Extrait du texte:
┏━━

Nous sommes devenus tellement respectueux de l’histoire établie que nous ne savons plus que classer, répertorier, sans plus nous inquiéter de la lecture que nous faisons des choses. Chercher une autre lecture possible à partir des glyphes, c’est cela la prise de position. Non pas en donner la définition telle qu’elle pouvait exister il y a trois mille ans, mais raconter les glyphes comme les mots du poème. Aller du présent au passé, s’incorporer le passé. Cinq siècles de résistance indienne vers lesquels nous avons tenté d’émigrer, mais non en tant qu’historiens. Le pari était d’entrer en correspondance avec les glyphes des villes mayas survivantes, afin d’en devenir les habitants. Mais avant cela, il y a eu interroger le mot terre. C’est avec lui que s’est fait véritablement l’entrée dans le temps de l’écriture. C’est le premier mot lancé par les conquistadors lorsqu’ils ont touché le sol de d’Amérique. Un mot dans lequel se sont heurtés deux conceptions de l’histoire : celle de la pensée occidentale et celle de la pensée indienne – l’une et l’autre ne répondant pas aux mêmes catégories.

┗━━

Exercices à faire:
a - D'après le texte sur les glyphes mayas, quel est le premier mot lancé par les conquistadors lorsqu'ils ont touché le sol d'Amérique ?
b - Donnez la suite du texte sur les glyphes mayas après sa dernière phrase.
Le matériel ci-dessous vient d'une autre source.

Données disponibles:
┏━━

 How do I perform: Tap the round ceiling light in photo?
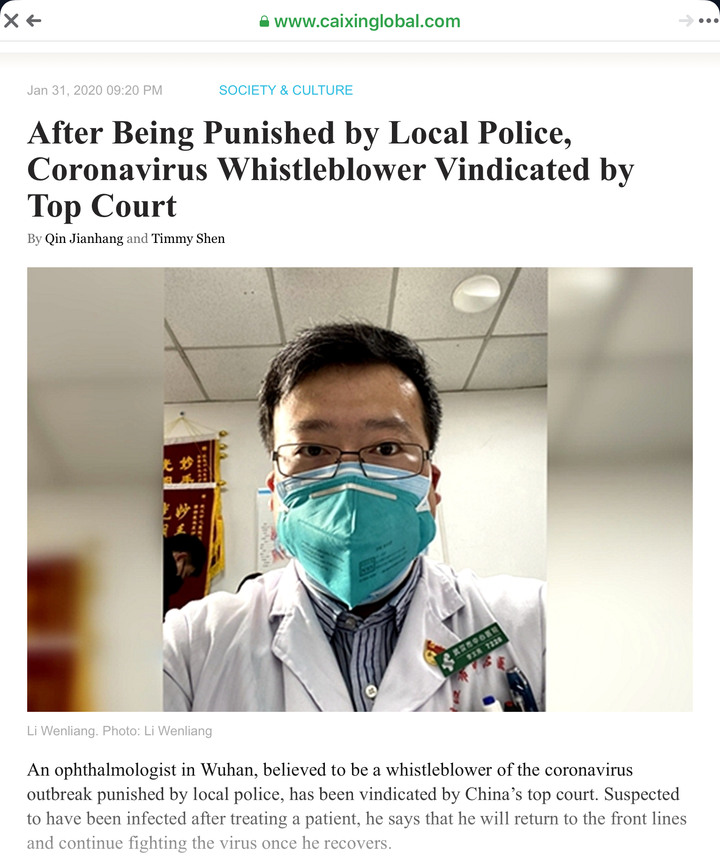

┗━━

Réponses aux exercices:
a - Le mot « terre ».

b -
Pour nous, il s’agissait de retrouver le paysage indien, le langage indien. L’écriture devait rendre compte de cela. D’abord, trouver au mot « terre », un glyphe, puis dire et inscrire ce glyphe comme trajet d’une écriture. Dans cette traversée, conduire tous ceux à qui nous étions venus rendre hommage, vers une mort maya. Les reprendre à leur mort occidentale afin de leur donner une mort indienne. Autant d’âmes reprenant le maquis. Et dans la mesure où c’est cela effectivement qui avait lieu, la possibilité de dire qu’ils ne sont pas morts. Les rencontrer dans l’histoire qu’ils ont essayé de refaire et que nous voudrions poursuivre en interrogeant à nouveau. Les mots d’Otto René Castillo à ce moment-là, lorsque de chaque guérilla, ce dernier a voulu faire un théâtre un lieu de parole. Le temps d’une écriture.  N. C.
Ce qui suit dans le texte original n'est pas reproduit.